▶ **SUPPLIED PASSAGE**:
ClustalW multiple protein alignment of the human and mouse FAM11A and FAM11B proteins. Amino acids shaded in black are those that differ from the consensus. Exon/intron boundaries are indicated by arrowheads. All exon/exon boundaries were 100% conserved between the human and mouse genes.

Conservation of FAM11A in M. musculus, D. melanogaster and C. elegans

Database searches of mouse ESTs revealed presence of two clusters, Mm.56701 (87 ESTs) and Mm.24569 (55 ESTs). Comparison with the FAM11A gene and FAM11B retropseudogene sequences showed that the mouse Unigene cluster Mm.24569 corresponds to the mouse orthologue of FAM11A and Mm.56701 to the mouse retropseudogene. This is further supported by matches against the mouse genomic sequences, AL672026 and AC100135 (X-chromosome genomic sequence) and AC100024 (mouse chromosome 1, unplaced), respectively. Interestingly, in mouse (likewise in man), both gene Fam11a and retropseudogene Fam11b are transcribed. ClustalW alignment of the putative human and mouse gene and retropseudogene proteins is shown in Figure 4. While the human and mouse proteins differ in only one amino acid, the retropseudogene-encoded proteins are 100% identical. This high conservation of both gene and retropseudogene encoded proteins between man and mouse provides an indication of an important, conserved function. FAM11A appears to be highly conserved, with orthologues in other species including D. melanogaster (AAF48931, 36% similarity) and C. elegans (CAB55145, 26% similarity).

Discussion

Expansion of FRAXF was initially described in a family with developmental delay.1 Since then it was reported only in a small number of additional cases.3 In contrary to the other two more proximal Xq27.3-q28 folate sensitive fragile sites, FRAXA and FRAXE, FRAXF was considered benign. This was primarily because of the absence of any FRAXF associated phenotype, but also because of a failure to identify any FRAXF associated gene(s).3,4

We report here on the identification of a novel gene, FAM11A, originating from the FRAXF CpG island and containing the FRAXF CGG repeat in its 5′ untranslated region. Similar to the other folate sensitive fragile site associated genes, ie FMR1/FRAXA,19 FMR2/FRAXE8,9 and FMR3/FRAXE,20 the FRAXF CGG repeat is transcribed (but not translated). We have also demonstrated that the paradigm of expansion-methylation-transcription silencing seen for the other folate sensitive fragile site associated genes is seen also for the FAM11A gene at FRAXF. However, as only one FRAXF full mutation was available for testing this paradigm needs to be further confirmed on additional cases. It also remains to be tested whether FRAXF CGG expansion and transcriptional silencing of FAM11A can be associated with developmental delay as seen in some FRAXF families studied.

▶ **DATA FOR ANALYSIS**:

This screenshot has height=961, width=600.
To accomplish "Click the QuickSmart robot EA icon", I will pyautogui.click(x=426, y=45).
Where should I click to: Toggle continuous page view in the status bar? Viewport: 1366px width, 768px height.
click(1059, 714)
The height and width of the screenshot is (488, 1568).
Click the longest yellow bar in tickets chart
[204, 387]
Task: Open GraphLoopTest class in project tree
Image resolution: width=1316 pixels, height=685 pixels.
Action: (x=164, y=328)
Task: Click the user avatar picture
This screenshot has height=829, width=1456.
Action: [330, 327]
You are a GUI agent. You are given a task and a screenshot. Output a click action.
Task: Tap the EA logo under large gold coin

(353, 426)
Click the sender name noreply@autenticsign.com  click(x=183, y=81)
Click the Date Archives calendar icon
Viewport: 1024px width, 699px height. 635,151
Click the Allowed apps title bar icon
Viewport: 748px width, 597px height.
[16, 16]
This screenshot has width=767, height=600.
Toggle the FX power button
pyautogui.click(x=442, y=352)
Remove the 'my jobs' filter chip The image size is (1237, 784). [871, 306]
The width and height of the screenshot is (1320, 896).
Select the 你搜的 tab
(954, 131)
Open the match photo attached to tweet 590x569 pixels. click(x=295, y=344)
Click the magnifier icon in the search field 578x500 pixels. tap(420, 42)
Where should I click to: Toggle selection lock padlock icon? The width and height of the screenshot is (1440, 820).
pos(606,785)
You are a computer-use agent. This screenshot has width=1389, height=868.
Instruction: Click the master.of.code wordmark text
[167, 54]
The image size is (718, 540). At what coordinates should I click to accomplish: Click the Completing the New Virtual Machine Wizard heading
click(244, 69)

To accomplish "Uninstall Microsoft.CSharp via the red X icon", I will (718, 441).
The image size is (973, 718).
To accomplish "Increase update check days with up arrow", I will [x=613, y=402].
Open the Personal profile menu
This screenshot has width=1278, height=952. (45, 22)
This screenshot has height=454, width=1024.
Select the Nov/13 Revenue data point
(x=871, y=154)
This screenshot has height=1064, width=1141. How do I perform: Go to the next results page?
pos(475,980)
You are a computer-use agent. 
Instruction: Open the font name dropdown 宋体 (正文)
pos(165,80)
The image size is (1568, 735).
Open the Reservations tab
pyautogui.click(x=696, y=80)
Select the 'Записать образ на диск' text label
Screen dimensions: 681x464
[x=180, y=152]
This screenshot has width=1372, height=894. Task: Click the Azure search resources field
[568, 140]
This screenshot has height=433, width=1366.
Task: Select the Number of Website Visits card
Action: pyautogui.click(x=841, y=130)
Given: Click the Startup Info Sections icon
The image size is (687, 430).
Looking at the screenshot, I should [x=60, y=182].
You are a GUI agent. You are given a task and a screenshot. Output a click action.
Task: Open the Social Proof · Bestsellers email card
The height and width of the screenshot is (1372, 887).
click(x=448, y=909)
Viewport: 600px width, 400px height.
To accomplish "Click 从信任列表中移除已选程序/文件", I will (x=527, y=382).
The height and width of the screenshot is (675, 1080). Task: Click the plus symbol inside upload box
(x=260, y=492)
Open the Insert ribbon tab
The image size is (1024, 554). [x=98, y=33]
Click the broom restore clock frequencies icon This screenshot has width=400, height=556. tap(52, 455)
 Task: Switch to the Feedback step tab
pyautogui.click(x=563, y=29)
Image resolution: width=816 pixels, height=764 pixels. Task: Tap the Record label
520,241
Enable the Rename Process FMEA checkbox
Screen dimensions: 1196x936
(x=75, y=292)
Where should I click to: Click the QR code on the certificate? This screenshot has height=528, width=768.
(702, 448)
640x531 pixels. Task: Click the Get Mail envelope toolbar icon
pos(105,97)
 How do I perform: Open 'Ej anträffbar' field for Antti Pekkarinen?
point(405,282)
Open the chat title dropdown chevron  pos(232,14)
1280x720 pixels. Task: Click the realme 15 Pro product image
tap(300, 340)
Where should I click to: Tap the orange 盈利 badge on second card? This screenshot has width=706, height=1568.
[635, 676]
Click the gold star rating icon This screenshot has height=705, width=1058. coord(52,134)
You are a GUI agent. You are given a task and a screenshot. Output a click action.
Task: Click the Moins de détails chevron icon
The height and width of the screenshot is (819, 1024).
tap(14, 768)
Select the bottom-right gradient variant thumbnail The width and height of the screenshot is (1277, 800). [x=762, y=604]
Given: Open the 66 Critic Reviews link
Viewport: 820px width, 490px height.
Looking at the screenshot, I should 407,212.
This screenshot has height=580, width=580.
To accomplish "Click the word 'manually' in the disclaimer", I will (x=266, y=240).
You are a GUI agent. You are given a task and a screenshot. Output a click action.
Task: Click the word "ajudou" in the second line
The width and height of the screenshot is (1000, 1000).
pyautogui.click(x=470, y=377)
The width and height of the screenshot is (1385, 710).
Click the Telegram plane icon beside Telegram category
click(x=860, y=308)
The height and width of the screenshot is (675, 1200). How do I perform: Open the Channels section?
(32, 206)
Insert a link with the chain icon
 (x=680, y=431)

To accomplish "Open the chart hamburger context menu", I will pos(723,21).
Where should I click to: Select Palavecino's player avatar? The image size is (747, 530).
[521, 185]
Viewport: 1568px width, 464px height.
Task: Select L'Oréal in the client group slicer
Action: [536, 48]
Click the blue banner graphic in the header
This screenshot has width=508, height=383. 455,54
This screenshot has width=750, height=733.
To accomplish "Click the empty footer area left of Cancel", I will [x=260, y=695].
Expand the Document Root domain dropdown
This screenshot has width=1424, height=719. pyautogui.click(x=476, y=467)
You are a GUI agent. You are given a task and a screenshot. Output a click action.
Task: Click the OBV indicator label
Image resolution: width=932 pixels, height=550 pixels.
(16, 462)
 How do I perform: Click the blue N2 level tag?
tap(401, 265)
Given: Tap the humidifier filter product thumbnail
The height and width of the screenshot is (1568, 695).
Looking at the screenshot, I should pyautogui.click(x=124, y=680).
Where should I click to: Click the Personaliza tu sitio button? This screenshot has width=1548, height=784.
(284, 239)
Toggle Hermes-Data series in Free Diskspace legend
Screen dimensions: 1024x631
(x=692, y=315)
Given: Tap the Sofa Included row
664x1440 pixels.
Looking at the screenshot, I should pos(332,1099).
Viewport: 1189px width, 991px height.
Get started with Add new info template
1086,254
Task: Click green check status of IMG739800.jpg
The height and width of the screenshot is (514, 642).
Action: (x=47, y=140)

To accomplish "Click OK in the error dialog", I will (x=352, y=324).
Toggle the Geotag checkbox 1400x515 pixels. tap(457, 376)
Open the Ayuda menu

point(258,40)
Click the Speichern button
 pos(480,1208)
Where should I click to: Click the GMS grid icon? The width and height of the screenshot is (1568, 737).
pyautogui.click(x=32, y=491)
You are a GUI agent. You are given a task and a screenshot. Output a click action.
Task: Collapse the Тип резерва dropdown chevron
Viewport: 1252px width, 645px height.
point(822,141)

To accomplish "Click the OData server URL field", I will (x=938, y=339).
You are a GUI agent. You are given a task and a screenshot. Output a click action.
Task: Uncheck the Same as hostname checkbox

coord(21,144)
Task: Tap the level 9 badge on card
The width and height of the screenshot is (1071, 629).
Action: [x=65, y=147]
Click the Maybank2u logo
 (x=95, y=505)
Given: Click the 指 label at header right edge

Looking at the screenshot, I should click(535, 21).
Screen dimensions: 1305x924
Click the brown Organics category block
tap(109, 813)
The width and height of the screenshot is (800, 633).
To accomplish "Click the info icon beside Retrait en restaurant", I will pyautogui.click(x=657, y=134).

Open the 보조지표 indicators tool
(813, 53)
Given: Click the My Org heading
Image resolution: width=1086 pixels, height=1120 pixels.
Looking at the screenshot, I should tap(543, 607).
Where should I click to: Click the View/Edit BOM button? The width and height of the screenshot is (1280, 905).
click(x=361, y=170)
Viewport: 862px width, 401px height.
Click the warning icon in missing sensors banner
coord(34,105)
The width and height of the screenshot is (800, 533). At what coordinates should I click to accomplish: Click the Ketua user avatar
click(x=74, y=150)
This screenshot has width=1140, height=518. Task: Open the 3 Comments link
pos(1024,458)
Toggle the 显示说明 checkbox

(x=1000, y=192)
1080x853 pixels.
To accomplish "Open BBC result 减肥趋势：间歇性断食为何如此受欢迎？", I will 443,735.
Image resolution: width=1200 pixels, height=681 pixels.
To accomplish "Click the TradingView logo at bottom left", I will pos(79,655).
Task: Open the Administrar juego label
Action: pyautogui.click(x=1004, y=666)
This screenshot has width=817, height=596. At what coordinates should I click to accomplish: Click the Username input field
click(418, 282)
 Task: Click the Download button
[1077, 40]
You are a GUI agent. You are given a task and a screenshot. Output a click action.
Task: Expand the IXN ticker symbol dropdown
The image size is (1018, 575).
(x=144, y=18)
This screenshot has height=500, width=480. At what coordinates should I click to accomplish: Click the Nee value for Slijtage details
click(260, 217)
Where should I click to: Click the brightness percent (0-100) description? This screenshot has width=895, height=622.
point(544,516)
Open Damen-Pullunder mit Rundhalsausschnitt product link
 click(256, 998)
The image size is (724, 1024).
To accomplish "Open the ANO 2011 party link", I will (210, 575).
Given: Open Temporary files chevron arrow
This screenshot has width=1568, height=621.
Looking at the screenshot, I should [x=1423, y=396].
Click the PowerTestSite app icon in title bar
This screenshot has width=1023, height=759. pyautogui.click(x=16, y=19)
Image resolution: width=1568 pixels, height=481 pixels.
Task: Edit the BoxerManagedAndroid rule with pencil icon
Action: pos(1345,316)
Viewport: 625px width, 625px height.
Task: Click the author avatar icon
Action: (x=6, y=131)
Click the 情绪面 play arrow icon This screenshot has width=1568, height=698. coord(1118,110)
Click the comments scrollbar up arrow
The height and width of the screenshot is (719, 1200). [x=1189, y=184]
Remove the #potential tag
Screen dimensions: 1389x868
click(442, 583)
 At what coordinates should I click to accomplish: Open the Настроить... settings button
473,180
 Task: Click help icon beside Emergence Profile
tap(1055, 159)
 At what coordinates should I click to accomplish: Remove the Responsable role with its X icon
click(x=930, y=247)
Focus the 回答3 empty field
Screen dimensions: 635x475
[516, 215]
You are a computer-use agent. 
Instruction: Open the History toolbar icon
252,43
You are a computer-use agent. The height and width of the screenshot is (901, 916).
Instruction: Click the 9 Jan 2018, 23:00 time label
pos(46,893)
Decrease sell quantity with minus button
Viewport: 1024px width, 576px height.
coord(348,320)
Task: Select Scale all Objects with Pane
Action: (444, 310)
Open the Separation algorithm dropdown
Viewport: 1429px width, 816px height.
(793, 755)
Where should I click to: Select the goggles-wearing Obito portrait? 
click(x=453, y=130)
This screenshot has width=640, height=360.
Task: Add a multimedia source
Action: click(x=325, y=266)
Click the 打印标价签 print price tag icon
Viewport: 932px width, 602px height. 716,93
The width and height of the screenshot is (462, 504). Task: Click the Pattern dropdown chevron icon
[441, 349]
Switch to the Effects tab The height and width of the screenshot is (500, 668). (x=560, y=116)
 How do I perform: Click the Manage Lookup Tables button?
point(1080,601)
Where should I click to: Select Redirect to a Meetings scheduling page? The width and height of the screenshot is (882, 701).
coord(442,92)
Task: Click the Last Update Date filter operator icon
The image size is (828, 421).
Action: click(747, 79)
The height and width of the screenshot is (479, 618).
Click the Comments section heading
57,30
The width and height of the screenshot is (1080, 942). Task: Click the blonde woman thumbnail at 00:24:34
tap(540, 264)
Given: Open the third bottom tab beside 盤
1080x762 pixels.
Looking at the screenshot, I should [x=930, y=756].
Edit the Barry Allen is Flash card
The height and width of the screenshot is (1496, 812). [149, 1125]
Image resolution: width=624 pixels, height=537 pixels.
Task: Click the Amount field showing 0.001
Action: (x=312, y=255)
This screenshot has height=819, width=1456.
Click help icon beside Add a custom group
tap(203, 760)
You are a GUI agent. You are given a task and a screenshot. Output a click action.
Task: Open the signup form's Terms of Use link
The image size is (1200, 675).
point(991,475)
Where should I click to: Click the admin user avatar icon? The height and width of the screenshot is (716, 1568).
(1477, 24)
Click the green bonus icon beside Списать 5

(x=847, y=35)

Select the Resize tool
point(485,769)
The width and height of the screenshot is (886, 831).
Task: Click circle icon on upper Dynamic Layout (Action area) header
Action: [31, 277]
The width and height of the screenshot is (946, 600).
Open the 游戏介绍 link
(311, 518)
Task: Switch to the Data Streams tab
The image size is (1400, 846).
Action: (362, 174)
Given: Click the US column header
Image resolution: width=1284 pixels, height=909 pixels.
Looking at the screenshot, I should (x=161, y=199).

▶ **TO DO**:
(1) In the FAM11A passage, which mouse Unigene cluster corresponds to the mouse orthologue of FAM11A?
(2) Using the FAM11A passage, explain why FRAXF was considered benign, unlike FRAXA and FRAXE.
(3) Carry on the FAM11A passage from its final sentence.

▶ **SOLVED TASKS**:
(1) Mm.24569

(2) FRAXF was considered benign mainly because no phenotype had been associated with it. A further reason was that no gene associated with FRAXF had been identified.

(3)
At least for FRAXE and FMR2, there are now several families known where full mutation does not cause developmental delay (IQ<70) (for review see Gécz21). When this model is applied for FRAXF, we may speculate that absence of FAM11A does not necessarily lead to developmental delay, but might in combination with other, yet unknown factors. Otherwise, the lack of the FAM11A protein is either disposable (redundant) or its function can be complemented by the highly similar chromosome 2 retropseudogene product, FAM11B. Comparison of FAM11A and FAM11B proteins shows 88% identity. More interestingly, when respective gene and retropseudogene proteins are compared between man and mouse, 99.7% (one amino acid difference) and 100% conservation is detected. There are numerous retropseudogenes in the human genome, some of which are transcribed.22,23 Their function is not known, but it has been suggested that they may be acquired during evolution as novel genes.18,23,24 Their protein products may even be functionally indistinguishable from the original gene.

In summary we have identified the gene FAM11A associated with the FRAXF fragile site. Its transcription is extinguished by the FRAXF full mutation. In the absence of any FRAXF associated phenotype we can only speculate about the normal role of this gene.